Sport is a lot of fun. You can’t avoid practice if you want to get better. The advantage of being part of a team is that you’re working out with your friends. The hockey world is like a big family. Everyone somehow knows everyone. I’ve known the girls in the national team for ages. During the hockey season, we spend nearly every weekend together playing.

Even when there are no training sessions, I like to go for a run, do mountain biking or hike. I love being outdoors and so do my friends. So it is easy to find somebody to share my sporting adventures. Sport really has the power to connect.

What keeps you motivated to stick with your training and not give up?

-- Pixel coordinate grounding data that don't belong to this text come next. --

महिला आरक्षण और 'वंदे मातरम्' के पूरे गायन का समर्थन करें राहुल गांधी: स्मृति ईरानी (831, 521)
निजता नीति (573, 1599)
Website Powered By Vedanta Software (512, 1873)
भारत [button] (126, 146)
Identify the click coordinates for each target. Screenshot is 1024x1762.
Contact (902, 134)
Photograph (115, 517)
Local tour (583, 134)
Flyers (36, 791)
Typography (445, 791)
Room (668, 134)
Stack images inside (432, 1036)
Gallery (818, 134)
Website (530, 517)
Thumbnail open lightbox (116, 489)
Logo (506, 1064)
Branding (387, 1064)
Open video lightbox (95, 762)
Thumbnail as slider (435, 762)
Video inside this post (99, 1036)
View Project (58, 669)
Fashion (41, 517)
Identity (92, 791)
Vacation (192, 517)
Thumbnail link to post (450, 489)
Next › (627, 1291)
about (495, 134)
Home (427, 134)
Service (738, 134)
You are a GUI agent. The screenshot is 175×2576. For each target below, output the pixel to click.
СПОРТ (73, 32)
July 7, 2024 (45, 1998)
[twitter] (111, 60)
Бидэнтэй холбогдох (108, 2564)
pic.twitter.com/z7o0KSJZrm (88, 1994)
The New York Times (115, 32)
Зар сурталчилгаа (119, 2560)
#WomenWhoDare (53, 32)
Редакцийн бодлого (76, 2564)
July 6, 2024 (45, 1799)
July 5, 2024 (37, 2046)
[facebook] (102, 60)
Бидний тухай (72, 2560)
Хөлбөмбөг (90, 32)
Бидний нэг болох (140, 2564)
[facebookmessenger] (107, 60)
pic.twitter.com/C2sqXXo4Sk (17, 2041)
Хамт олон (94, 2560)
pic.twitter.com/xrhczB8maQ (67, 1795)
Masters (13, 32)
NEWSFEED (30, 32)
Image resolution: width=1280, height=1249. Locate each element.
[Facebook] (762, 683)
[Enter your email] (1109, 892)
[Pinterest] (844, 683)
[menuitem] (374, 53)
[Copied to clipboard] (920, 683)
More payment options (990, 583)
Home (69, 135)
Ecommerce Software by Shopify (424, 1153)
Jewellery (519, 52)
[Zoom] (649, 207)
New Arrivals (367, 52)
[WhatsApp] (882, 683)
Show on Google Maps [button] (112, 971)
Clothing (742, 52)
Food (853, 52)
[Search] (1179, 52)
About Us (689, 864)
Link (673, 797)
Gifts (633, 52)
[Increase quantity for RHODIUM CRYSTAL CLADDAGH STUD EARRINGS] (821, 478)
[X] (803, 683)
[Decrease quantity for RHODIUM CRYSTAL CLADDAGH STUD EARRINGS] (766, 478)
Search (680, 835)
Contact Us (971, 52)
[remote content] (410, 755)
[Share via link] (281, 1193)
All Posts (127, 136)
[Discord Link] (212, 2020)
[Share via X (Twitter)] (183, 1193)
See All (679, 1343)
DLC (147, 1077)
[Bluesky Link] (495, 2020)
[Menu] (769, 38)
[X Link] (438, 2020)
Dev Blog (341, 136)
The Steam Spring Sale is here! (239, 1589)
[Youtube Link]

All the success we have had and the championship titles we have won are a huge motivation. Each year our goal is to compete in the final four, the championship finals, which is a big event. Reaching the semi-finals and the finals is clearly why we work so hard. Our aim is to win, of course ;-).

Thoughts before, during and after a training session?

Before: I have mixed feelings, especially before an athletic session. On the one hand, I’m looking forward to the exercise, on the other hand, I’m a bit apprehensive about what’s to come. Is it going to be exhausting? What’s on the schedule?

During: To start with, I feel a bit tense (though the tension is all positive), and this quickly turns into a concentrated and productive feeling.

After: After the session, I’m completely tired out, but in a good way. The workouts in preparation for the matches are really tough and exhausting. I’m just happy to still be able to cycle home afterwards ☺. There’s also this feeling of contentment and pride, of having learnt something new while giving everything. It all helps me to process my day and to switch off from work.

But it’s not all sunshine and roses. Occasionally, there are also those training sessions where everything seems to go completely wrong and you start questioning everything. If I’m really frustrated or angry I try to distance myself a bit and concentrate on the positives. If this doesn’t help, then I still have a team picture at home that was taken after our team had progressed to the next stage of the European Cup. By then at the latest, I know that it’s all good.

How does hockey influence your daily life?

A lot. Sport is part of my life. Rarely a day passes where I don’t do any sport. Apart from hockey, I also love mountain biking and skiing tours in winter.

Would you say you are competitive, particularly in sport, but also in general?

Absolutely. Personal fitness is really important for me, which is why I put extra effort into my training sessions and do even more than we’re asked to. I also track my runs as I like to challenge myself.

What kind of equipment do you have?

A stick and a ball ☺. We wear special boots, which are similar to football boots for artificial grass and have lots of small bumps on the soles. The goalkeeper is the only one who wears full protection. All the other players only have gum shields and shin pads.

Is there anything positive or negative you would like to share?

Positive: you can always count on your team. Solidarity is a big thing. Even if you’re having a bad day, there’s always someone to lift your spirits. And that’s true even beyond the hockey field.

Negative: Injuries, but these happen in every sport.

What was your most memorable moment?

When I was 18, we won the championship. Our team had recently been formed from two teams, so no one expected us to compete successfully.

This year we’re through to the next stage of the European Cup with our current team, something which I’m very proud of.

If you weren’t into sports, what would you be doing instead?

I would have a lot of free time. If it wasn’t hockey, I would definitely be doing another sport. Doing nothing is not an option for me.

In five key words: What are the best things about your training that you want to share with our readers?

Team spirit, fun, going full-out, being outdoors.

Your favourite motivational quote?

I don’t have a quote, more a ritual. Before every match I usually high-five all my teammates.